Interpelado pel’O Cola, Rodrigo Machado afirma que o cumprimento do PNAES não deveria nunca ter sido adiado, face à sua urgência, aproveitando ainda para criticar o governo e a sua capacidade, ou falta dela, para cumprir promessas. Também Patrícia Gilvaz faz a mesma crítica, afirmando que a construção de novas residências é «uma necessidade latente» e que é preciso pressionar os órgãos governativos. António Morgado, por sua vez, aponta para a necessidade de fiscalizar a execução das medidas, já que crê que o problema passa, também, por aí. Já o representante do PSD opta por uma abordagem mais simples, ainda que mais radical: «a solução é mudar o governo».

Um mês depois, contudo, a crise habitacional já não está nas bocas do mundo e parece já não preocupar tanto os nossos governantes, quando comparada às questões da TAP ou de João Galamba. O problema, contudo, persiste e foi nesse sentido que O Cola entrou em contacto com os fundadores do movimento Habitação de Abril, Beatriz Mestre, Vítor Hugo Mendonça, José Afonso Garcia e Vítor Fernandes, que nos responderam a algumas questões acerca do balanço que fazem do debate e do que o futuro ainda reserva para o movimento.


O Cola (OC): Passado um mês, e tendo também tido oportunidade para ouvir o feedback dos estudantes, qual é a opinião dos fundadores do movimento em relação ao debate? Quais eram as vossas expectativas e de que forma é que se concretizaram, ou não?

Movimento Habitação de Abril (MHA): Depois de um mês bastante precioso para refletir e meditar acerca do debate que organizámos na FLUL, o balanço que fazemos é geralmente positivo: o debate de ideias é algo fundamental quando lidamos com qualquer problemática social, mas não significa que não exista espaço - e muito espaço - para expandir o projeto de debates sobre a habitação no futuro.
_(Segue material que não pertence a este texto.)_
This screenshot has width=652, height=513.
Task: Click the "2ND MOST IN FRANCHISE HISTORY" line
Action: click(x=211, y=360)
A nossa expectativa passava, em grande parte, por um debate rico em ideias, em que fossem apresentadas soluções úteis e exequíveis e se sentisse algum tipo de apoio dos grupos partidários intervenientes; o que vivemos, porém, foi uma grande sessão de pancadaria partidária, que desaguou num discurso vazio e sem apresentação de soluções concretas. Mesmo que alguns dos intervenientes tenham feito muito bons diagnósticos da problemática atual, a verdade é que não nos sentimos apoiados e ouvidos o suficiente. A nossa ambição, em eventos futuros, será trazer convidados especialistas na área e com um conhecimento técnico mais relevante, de modo a enriquecer a possibilidade de alcançar soluções que melhorem a qualidade de vida dos estudantes.
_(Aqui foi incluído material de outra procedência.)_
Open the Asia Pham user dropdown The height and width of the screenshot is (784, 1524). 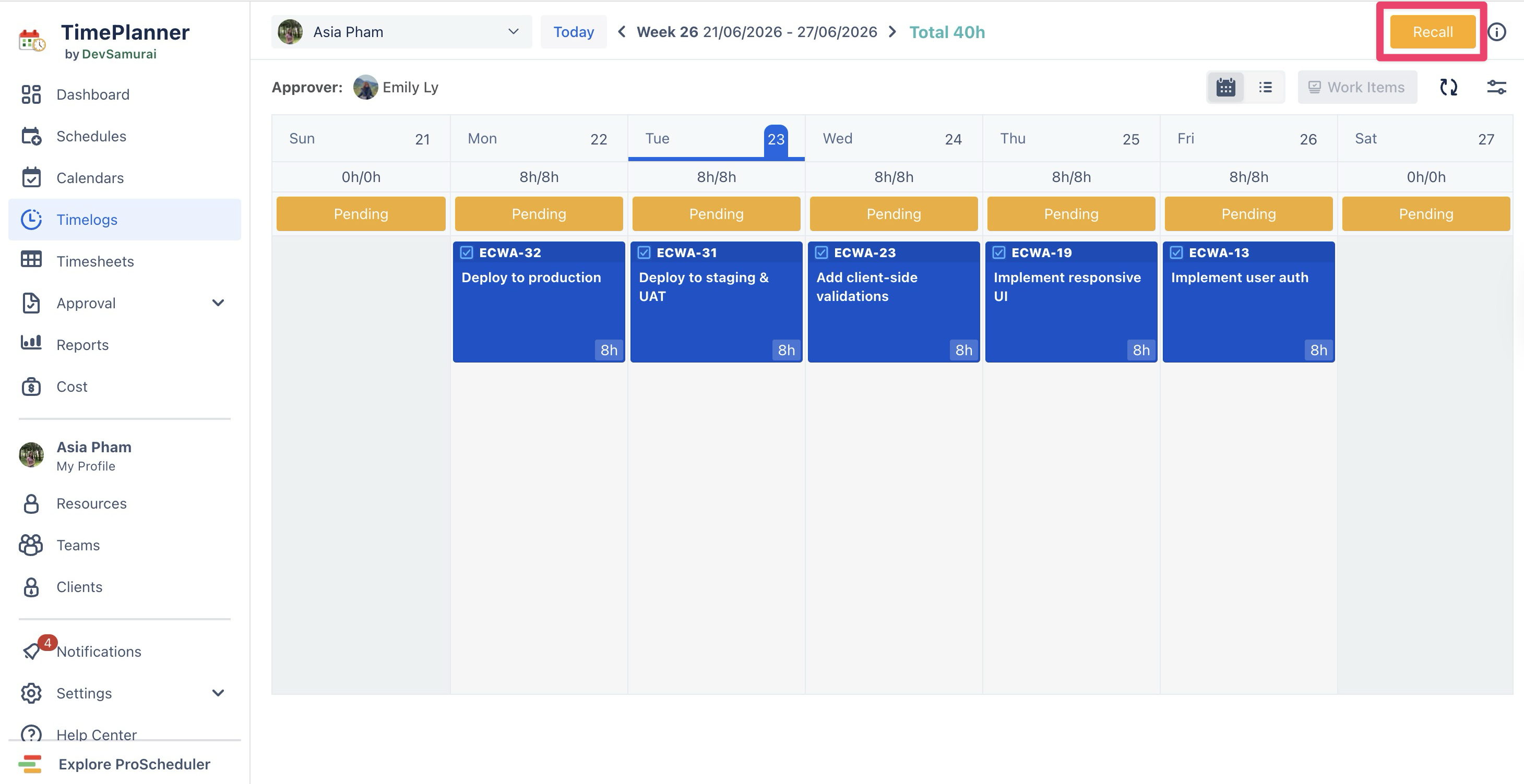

OC: Tendo plena consciência de que o problema habitacional não é recente, nem será resolvido num piscar de olhos, o que é que o futuro reserva à Habitação de Abril? Quais são os próximos passos?

MHA: Tendo sempre presente que a crise habitacional é um problema estrutural e que requer soluções concretas a longo prazo, é crucial continuar a trabalhar para alcançar os nossos objetivos políticos e associativos. Assim sendo, o nosso futuro passará pela continuidade da nossa luta e da pressão aos dirigentes políticos que não nos ouvem e não respeitam a batalha que travamos. O próximo passo para o Habitação de Abril será continuar a pressionar a sociedade civil para que enfatize esta problemática que tanto nos aflige, sempre com a irreverência estudantil que nos é característica e dinamizando mais ações de protesto que evoquem o espírito de Abril e das Crises Académicas.
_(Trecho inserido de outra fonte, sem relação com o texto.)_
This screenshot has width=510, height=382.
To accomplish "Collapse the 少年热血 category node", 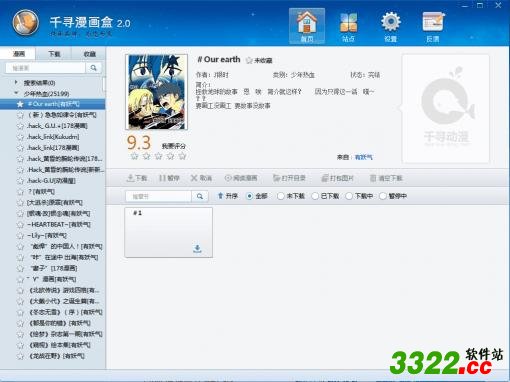I will pos(16,93).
Entretanto, mais um ano letivo se aproxima do fim, e podemos facilmente contar com vinte mil novas entradas no ensino superior já em setembro de 2023. Haverá cama para os próximos? Ou montaremos de novo a tenda na Alameda da Universidade?


Fotografia de Movimento Habitação Abril

[1] O Conselho Nacional de Juventude foi criado em 1985 e é «a plataforma representativa das organizações da juventude no âmbito nacional, abrangendo as mais diversas expressões do associativismo juvenil». Mais informações em https://www.cnj.pt/#. [2] As perguntas foram colocadas consoante a disponibilidade dos oradores. Tendo o contacto ocorrido após o debate, alguns deles estavam já de saída, razão pela qual responderam apenas a uma pergunta. A representante do PCP, Alma Rivera, não respondeu a qualquer questão, uma vez que abandonou o debate antes da conclusão do mesmo.